The following argument is required for inference:

  • pretrained_model: pretrained Token Classification model from list_available_models() or path to a .nemo file. For example, ner_en_bert or your_model.nemo

Evaluate the Token Classification Model#

An example script on how to evaluate the pre-trained model can be found at NeMo evaluation script.

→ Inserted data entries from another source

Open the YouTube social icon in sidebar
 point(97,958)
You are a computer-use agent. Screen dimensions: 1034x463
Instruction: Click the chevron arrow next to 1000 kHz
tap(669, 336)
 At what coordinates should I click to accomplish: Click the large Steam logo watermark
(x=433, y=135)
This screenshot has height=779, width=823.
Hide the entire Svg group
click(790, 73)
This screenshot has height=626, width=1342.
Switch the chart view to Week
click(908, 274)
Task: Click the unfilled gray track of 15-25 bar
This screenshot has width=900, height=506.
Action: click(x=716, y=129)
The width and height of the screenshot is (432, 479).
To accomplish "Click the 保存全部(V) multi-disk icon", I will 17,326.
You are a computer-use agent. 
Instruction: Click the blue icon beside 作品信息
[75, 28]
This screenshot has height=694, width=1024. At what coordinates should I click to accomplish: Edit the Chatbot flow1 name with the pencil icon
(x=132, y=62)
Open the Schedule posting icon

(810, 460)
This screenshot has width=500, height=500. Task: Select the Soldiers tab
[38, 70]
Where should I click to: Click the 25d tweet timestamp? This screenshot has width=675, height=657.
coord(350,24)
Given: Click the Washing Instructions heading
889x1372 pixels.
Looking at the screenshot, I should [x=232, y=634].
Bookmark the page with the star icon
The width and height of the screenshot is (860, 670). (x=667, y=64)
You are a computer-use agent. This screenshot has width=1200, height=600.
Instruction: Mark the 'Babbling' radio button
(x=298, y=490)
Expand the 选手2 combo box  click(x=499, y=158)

To start the evaluation of the pre-trained mode, run:

python token_classification_evaluate.py \
       model.dataset.data_dir=<PATH/TO/DATA/DIR>  \
       pretrained_model=ner_en_bert \
       model.test_ds.text_file=<text_*.txt> \
       model.test_ds.labels_file=<labels_*.txt> \
       model.dataset.max_seq_length=512

Required Arguments for Evaluation#

The following arguments are required for evaluation:

  • pretrained_model: pretrained Token Classification model from list_available_models() or path to a .nemo file. For example, ner_en_bert or your_model.nemo

  • model.dataset.data_dir: path to the directory that containes model.test_ds.text_file and model.test_ds.labels_file

During evaluation of the test_ds, the script generates a classification report that includes the following metrics:

  • Precision

  • Recall

  • F1

For more information, see Wikipedia.

References#

[NLP-NER21]

Jacob Devlin, Ming-Wei Chang, Kenton Lee, and Kristina Toutanova. Bert: pre-training of deep bidirectional transformers for language understanding. arXiv preprint arXiv:1810.04805, 2018.